[R] International phonetic symbols in R.

Wed Dec 4 01:30:37 CET 2013

Well, thanks for sending me the files but I'm sorry to be rather
pessimistic as for now...

that's exactly what I was suspecting after a first look at the data
in your first email... The short answer is: an obsolete IPA
transcription system is used in the files so the student should rework
the data.

The long answer follows...

To summarize, there are (were, only 2 are still conventional) 3 ways of
displaying phonetic transcriptions (well there are several other
systems but no need to complicate things and these conceptually fall
into either of these 3 categories):

- the old one consists in using specific fonts that would display
specific characters from the same range (256 positions in the font
table) as regular fonts. So one had to change font in order to display
phonetics AND if one didn't own the specific font used by the
original author, one could never be sure that a replacement font would
do the job as the same characters may sometimes correspond to different
positions in the encoding when using different fonts...

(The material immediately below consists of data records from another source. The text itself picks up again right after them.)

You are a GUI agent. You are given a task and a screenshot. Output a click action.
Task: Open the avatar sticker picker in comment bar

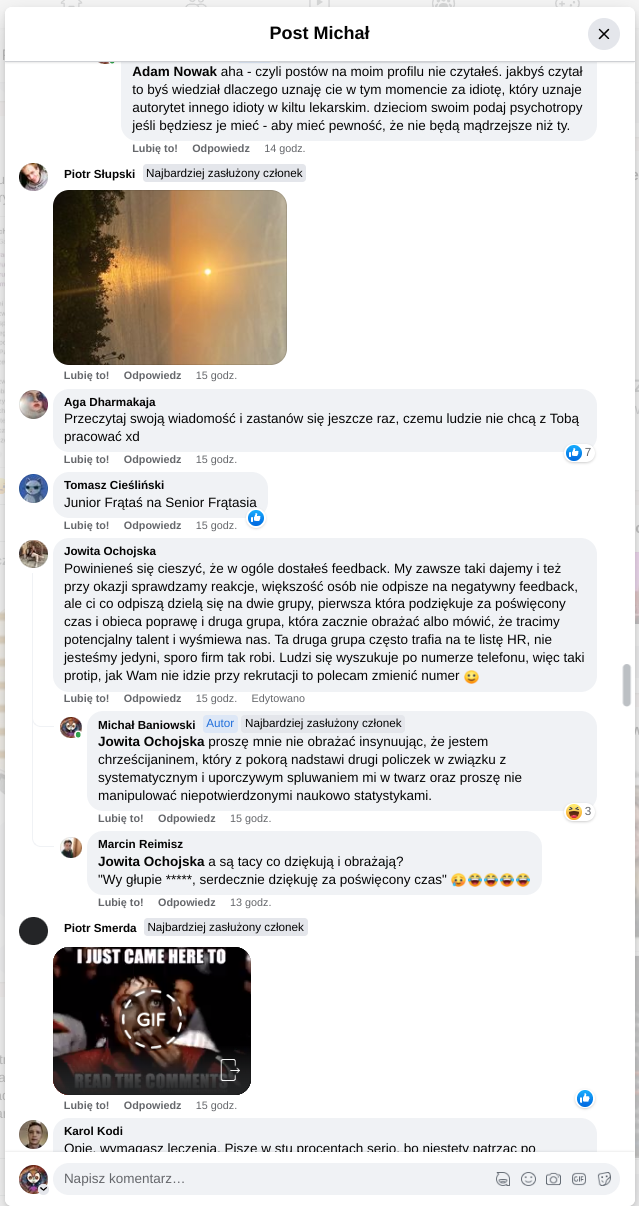click(x=503, y=1179)
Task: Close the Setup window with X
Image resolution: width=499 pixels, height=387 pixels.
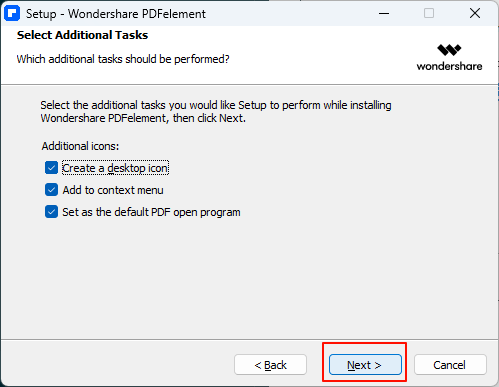Action: 475,14
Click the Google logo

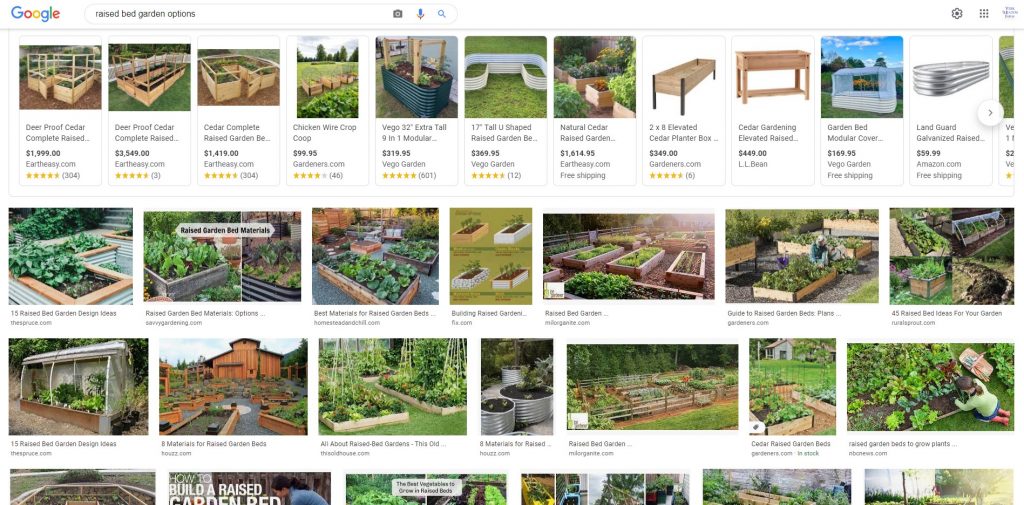35,14
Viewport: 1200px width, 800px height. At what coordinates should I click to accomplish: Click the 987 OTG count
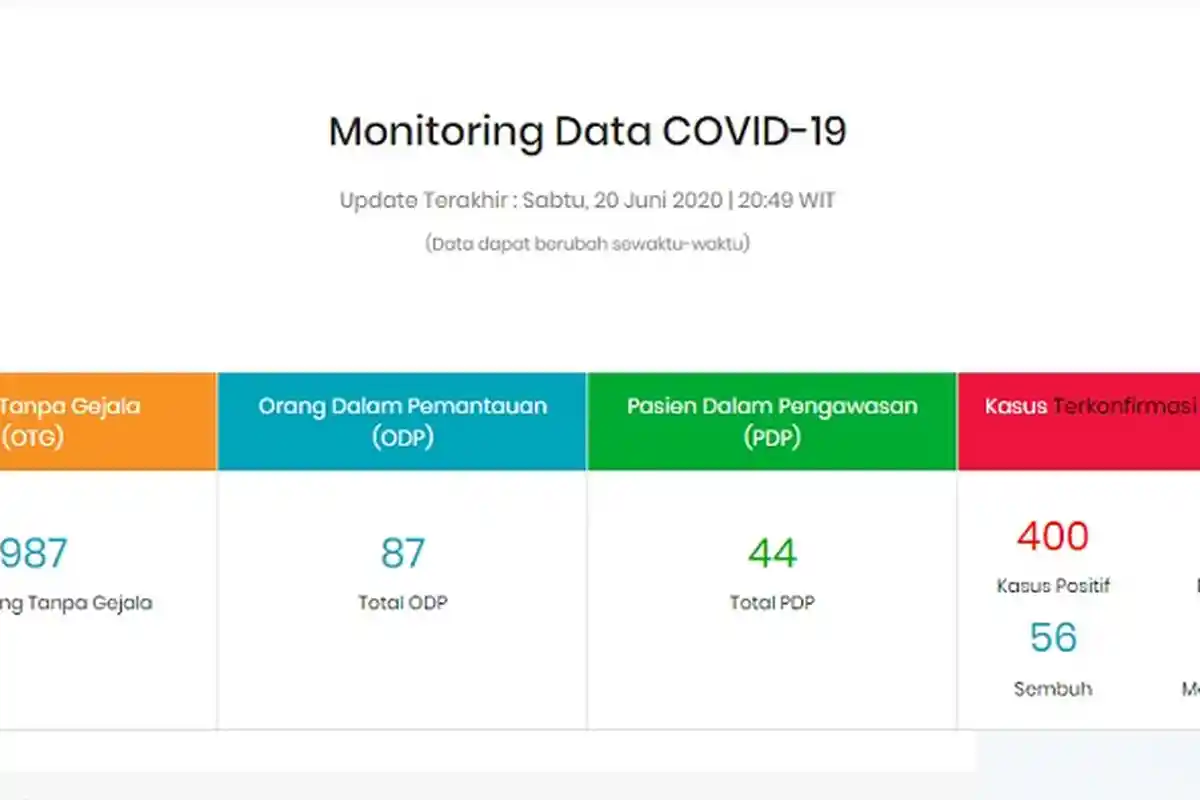click(34, 553)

- the current one (since at least 10 years I would say) consists in
using unicode fonts, and to take advantage of the IPA range for which
several fonts provide glyphs (among which Sil Doulos and DejaVu which
respectively provide serif and sanserif IPA fonts along with the
"standard" (=lots of) characters.

- an alternate solution (especially good for computer manipulation)
stands in SAMPA and X-SAMPA (http://www.phon.ucl.ac.uk/home/sampa/), two
related solutions using only characters in the ascii range and,
provided one knows the conventions for coding, will let anyone
transcribe phonetics even with a typewriter! This is often a good
choice for analysing data by computer as one does not need to know the
Unicode hexadecimal number to type when manipulating the characters.
But it is sometimes desirable to have both SAMPA and Unicode coding in
the same file (automatic generations from one to the other are rather
easy) as SAMPA is easier to use when manipulating character strings on
the keyboard but IPA unicode glyphs are easier to interpret for most
linguists when reading / looking at the data.

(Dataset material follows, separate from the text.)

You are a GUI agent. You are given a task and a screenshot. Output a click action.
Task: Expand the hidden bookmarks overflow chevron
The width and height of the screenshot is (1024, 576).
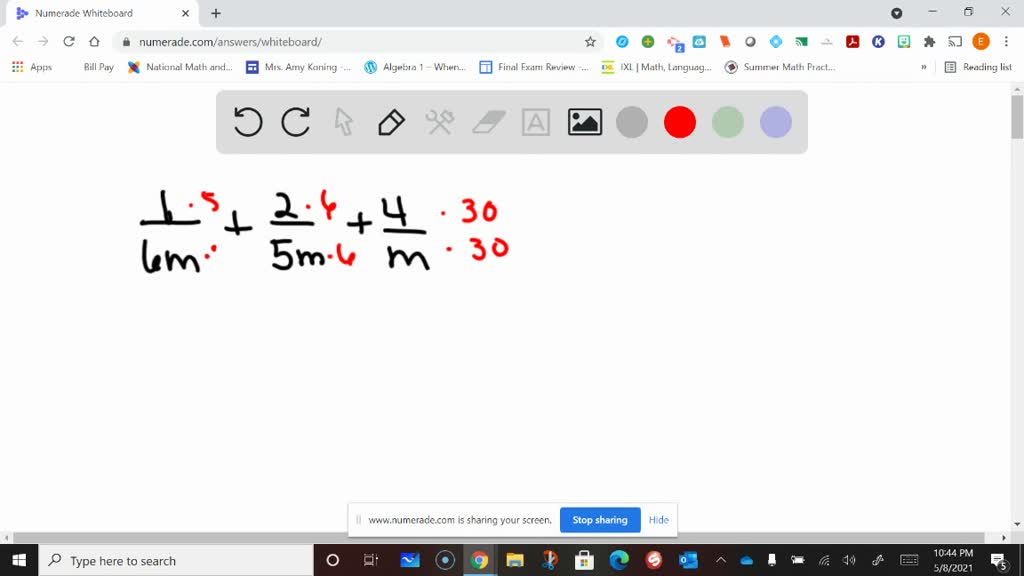coord(923,67)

Depending on what you plan to do with the phonetic transcripts in the
analysis process, there may be arguments in favor of either
SAMPA/X-SAMPA or IPA or both.

So... Apart from the fact that the tabulated data will be a real pain to
organize due to what seems to be incoherent data coding with
statistical analysis in mind (but that was not part of the question), I
see that the font which is used to display phonetic characters is:
"Ipa-samd Uclphon1 SILDoulosL" (no technical relationship at all with
the Sil Doulos mentionned above). Here, libreoffice does not display
anything else than "squares". Though obviously I haven't got this font
on my computer, I can read the expected font name, so I had a quick
look on the net and found this page:

http://www.phon.ucl.ac.uk/shop/fonts.php (where it obsiously  from
as this was, years ago, a font that was disseminated by the
speech community at UCL, as its name may imply).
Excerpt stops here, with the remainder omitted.